Петербургская полиция проявляла, например, такое усердие, что, будь император и его ближайшее окружение повнимательнее, они бы увидели, что ее действия больше дискредитируют императора, чем стоят на страже его авторитета. В ее приказах повсеместно объявлялось, чтобы никто ни в разговорах, ни в письмах не употреблял слово "курносый", чтобы козам и кошкам не давать прозвище "Машка". Правда, и Павел не выдержал, когда генерал-губернатор Петербурга Архаров велел красить дома в Петербурге только черной и белой краской, будто бы выполняя волю императора, который восхищался черными и белыми полосами на шлагбаумах, верстовых столбах, сторожевых будках. Император воскликнул: "Разве я дурак, чтобы отдавать подобные приказания!" и распек губернатора.

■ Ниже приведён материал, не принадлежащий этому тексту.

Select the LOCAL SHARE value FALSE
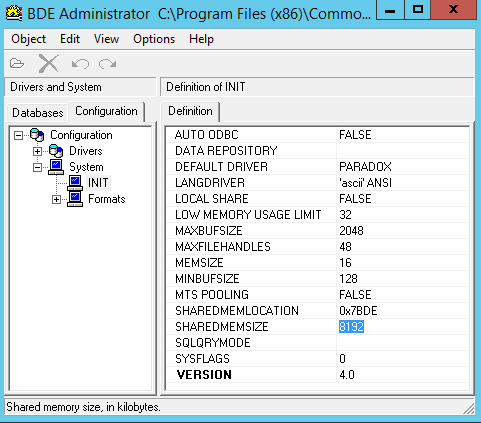 coord(355,199)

Ну, а правитель Петербурга граф Пален был еще более коварен, нацелен на свержение императора. Как только он уезжал из Петербурга, клевета уменьшалась, слухи о том, что Павел душевнобольной, стихали. Конечно, большинство России эти слухи не воспринимало и не верило им. Не будем полностью принимать на веру высказывания историка Коцебу, но он не без оснований писал о последних месяцах царствования Павла: "Из 36 миллионов людей по крайней мере 33 миллиона имели повод благословлять императора... В торговле было больше человечности, в суде было больше правды, среди властей меньше лихоимства и хищений... страх внушал человеколюбие... солдаты были хорошо одеты, пользовались хорошей пищей, кроме того, осыпались денежными подарками".

Павел к этому времени преодолел свои прусские симпатии, его поиск ресурсов внутри русского государства усилился. Он уже не искал мудрость только за рубежом, понимая, что ни льстивые австрийцы, ни хитромудрые англичане ощутимых выгод его державе не принесут. Он ведет переговоры с первым консулом Франции, который щедрым жестом освобождает пять тысяч русских пленных солдат. Забрезжил новый союз, который вызывает холодный пот в Лондоне. Посол Англии Витворт пускает в ход золото, подкупы, объединяет заговорщиков. Император же долгое время пребывал в неведении. Ему об этом никто не докладывал. Так политика первых лет царствования Павла обернулась вакуумом вокруг него в самый решающий момент его биографии. Однако он все-таки ощутил смертельное дыхание заговора, выслал Витворта, переселился в свой Михайловский дворец, окруженный рвами, гранитными брустверами, на которых стояли орудия. "На том месте, где я родился,— сказал император,— хочу умереть". До этого оставалось совсем немного, ибо поздно он стал ориентироваться на российские силы, потерял бдительность, лишил себя поддержки аппарата того времени. Павел не сумел приблизить и сделать своей опорой великих россиян и победителей XVIII века Суворова и Ушакова. "Никакие силы и орудия не помогут защитить, раз нет верных людей",— написано в исследовании о нем.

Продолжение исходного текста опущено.